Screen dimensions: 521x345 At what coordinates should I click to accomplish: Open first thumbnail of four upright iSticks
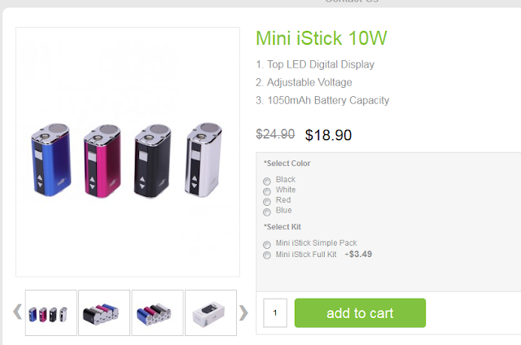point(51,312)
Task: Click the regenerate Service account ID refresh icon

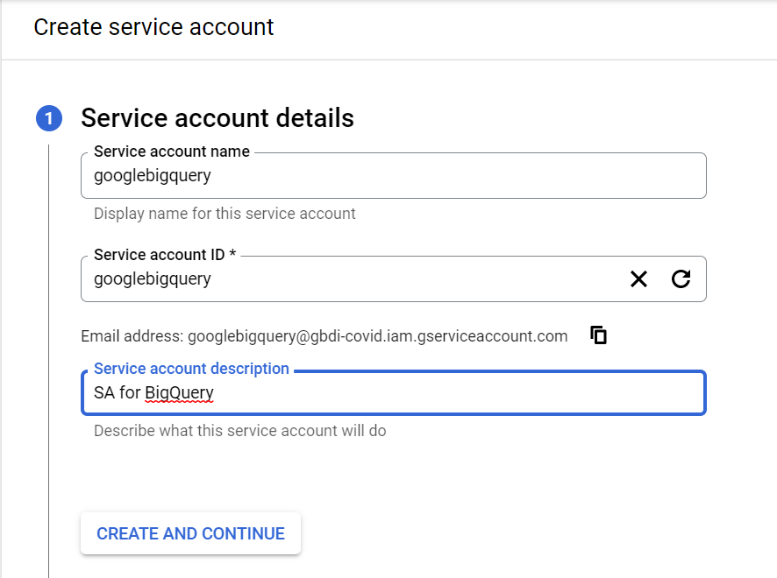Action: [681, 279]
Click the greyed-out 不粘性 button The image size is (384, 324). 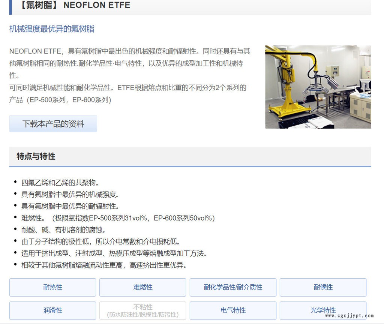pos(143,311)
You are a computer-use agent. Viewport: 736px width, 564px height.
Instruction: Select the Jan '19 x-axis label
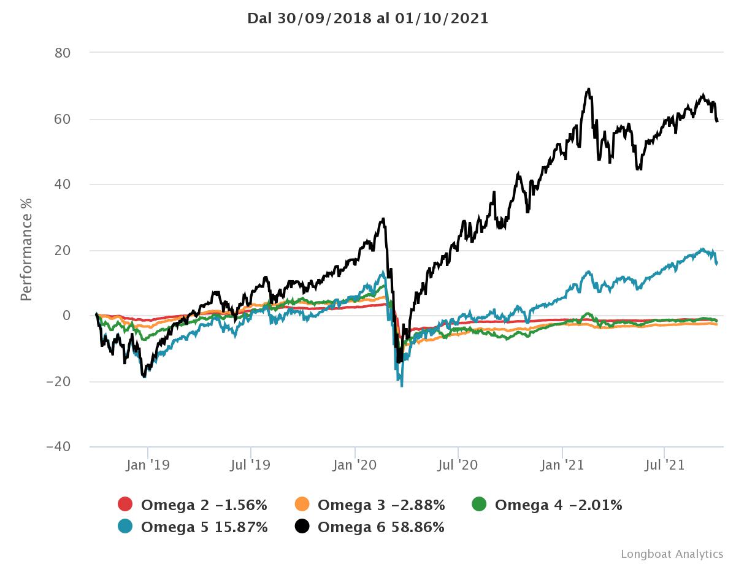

▬▬▬▬▬▬▬▬▬▬

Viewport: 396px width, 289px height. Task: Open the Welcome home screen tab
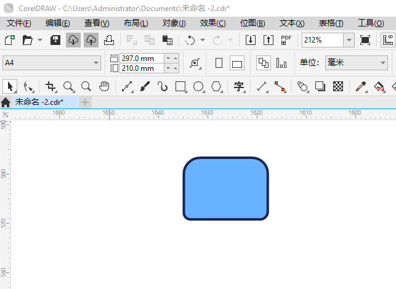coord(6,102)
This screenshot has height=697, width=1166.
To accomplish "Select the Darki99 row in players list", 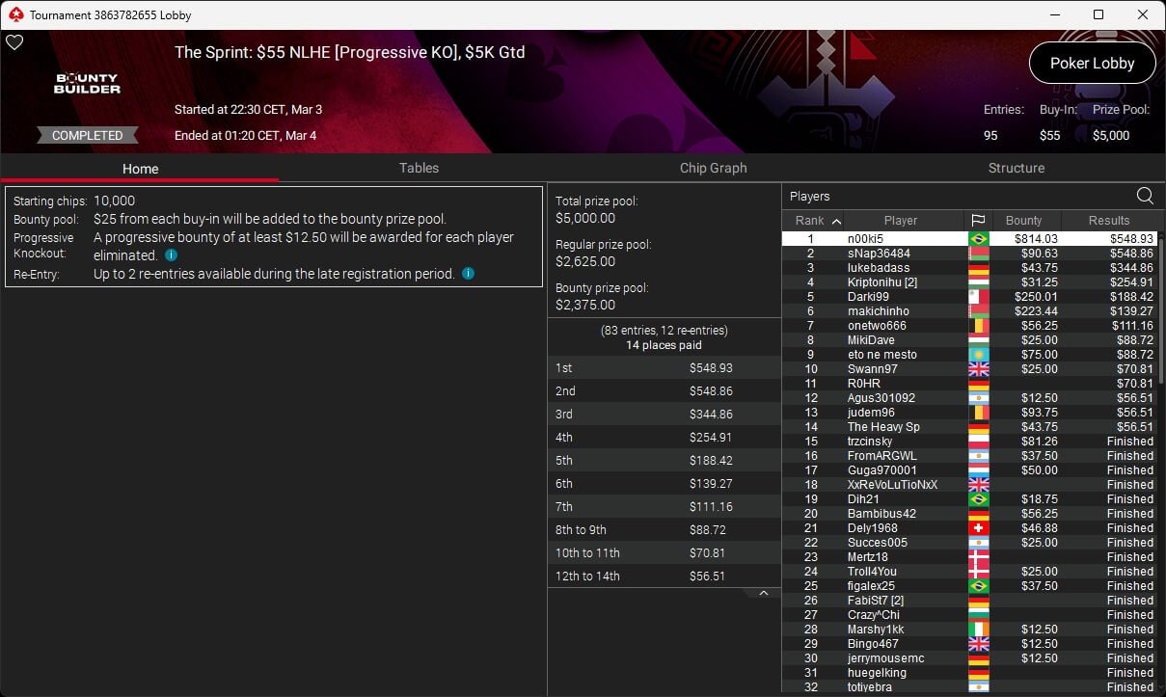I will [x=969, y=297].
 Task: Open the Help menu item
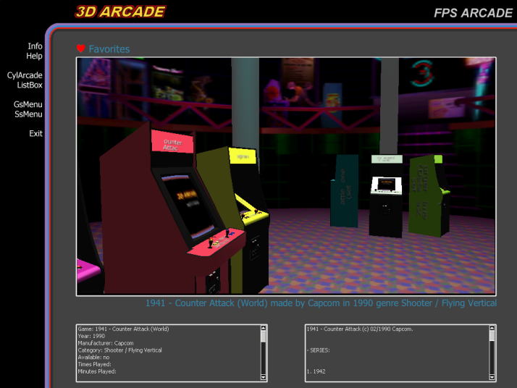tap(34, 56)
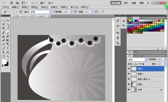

▬▬▬▬▬▬▬▬▬▬

Repeat exactly the lines above from the one with "You are a computer-use" up to and including the one with "Instruction: Select the Jan '19 x-axis label". No other line belongs in the reply.

You are a computer-use agent. Viewport: 736px width, 564px height.
Instruction: Select the Jan '19 x-axis label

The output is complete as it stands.